I have an excel that has columns with values like 1.32131**
, among columns of dtype string
. As a result the dtypes of these columns in the dataframe are object
. I have cleaned the asterisks from the dataframe and now I need to convert the dtypes of these columns to float64
. I am aware of ways to do it if I define the columns that need to be changed or the desired dtypes for each column (like the functions mentioned here), but I have too many columns to use such solutions. Thus I am looking for a more efficient and clean way.

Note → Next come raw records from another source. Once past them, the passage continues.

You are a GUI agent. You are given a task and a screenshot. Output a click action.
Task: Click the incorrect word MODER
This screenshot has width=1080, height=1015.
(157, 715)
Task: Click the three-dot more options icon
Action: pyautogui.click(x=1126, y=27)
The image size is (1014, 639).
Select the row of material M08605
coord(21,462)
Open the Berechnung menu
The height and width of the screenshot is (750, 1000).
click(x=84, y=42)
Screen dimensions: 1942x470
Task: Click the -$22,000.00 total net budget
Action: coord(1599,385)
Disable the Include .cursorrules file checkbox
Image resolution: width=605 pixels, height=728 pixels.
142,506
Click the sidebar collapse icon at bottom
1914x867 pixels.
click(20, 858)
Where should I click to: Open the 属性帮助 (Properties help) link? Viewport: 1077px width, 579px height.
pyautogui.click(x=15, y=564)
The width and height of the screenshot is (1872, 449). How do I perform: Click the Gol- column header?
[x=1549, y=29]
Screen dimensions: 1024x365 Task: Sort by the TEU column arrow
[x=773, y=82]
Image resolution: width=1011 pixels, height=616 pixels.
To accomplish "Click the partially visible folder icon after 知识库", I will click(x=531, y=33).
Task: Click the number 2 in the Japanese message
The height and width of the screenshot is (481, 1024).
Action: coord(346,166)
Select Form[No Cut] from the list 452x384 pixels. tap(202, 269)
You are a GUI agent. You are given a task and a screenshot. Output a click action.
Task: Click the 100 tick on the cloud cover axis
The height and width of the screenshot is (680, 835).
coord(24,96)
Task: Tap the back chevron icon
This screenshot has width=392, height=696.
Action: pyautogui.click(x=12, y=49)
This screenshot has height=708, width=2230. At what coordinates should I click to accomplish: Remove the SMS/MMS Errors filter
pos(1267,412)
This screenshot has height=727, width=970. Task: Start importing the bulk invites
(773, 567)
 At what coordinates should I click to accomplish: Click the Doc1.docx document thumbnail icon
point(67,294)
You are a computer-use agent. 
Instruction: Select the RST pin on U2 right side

For example, if I wanted to convert to int64
I would use convert_dtypes()
, but it seems that it doesn't support floats and it returns these columns with object
dtype.
Then, if possible, convert to StringDtype, BooleanDtype or an appropriate integer extension type, otherwise leave as object.
Right now I am using the following script that works but I think it's to big for its purpose and it a bit slow.
# Create df and clean it
# note that the data exist in an excel normally and the dict is only for reproducibility purposes
dict = {'Name':['BPh1', 'BPh2', 'BPh3', 'BPh4', 'BPh5', 'BPh6', 'BPh7'], 'BBB':['2.00755**', '2.7766**', '0.490127**','0.490127**', '0.87667**', '0.899189**', '3.084**'], 'Buffer_solubility_mg_L':['0.00112934**','0.000798559**', '0.000218191**', '0.000122249**', '0.00382848**', '0.00109165**', '0.000665366**'], 'CYP_2C19_inhibition':['Inhibitor','Inhibitor','Non','Non','Inhibitor','Inhibitor',
'Inhibitor']}
ss = pd.DataFrame(dict).replace("\*",'',regex=True)
# Convert dtype to float when possible
for col in ss.columns[1:]:
print(col,'\n',ss[col].dtypes)
try:
ss[col] = pd.to_numeric(ss[col])
except:
pass
print(ss[col].dtypes,'\n')
Is there a cleaner way to do this conversion?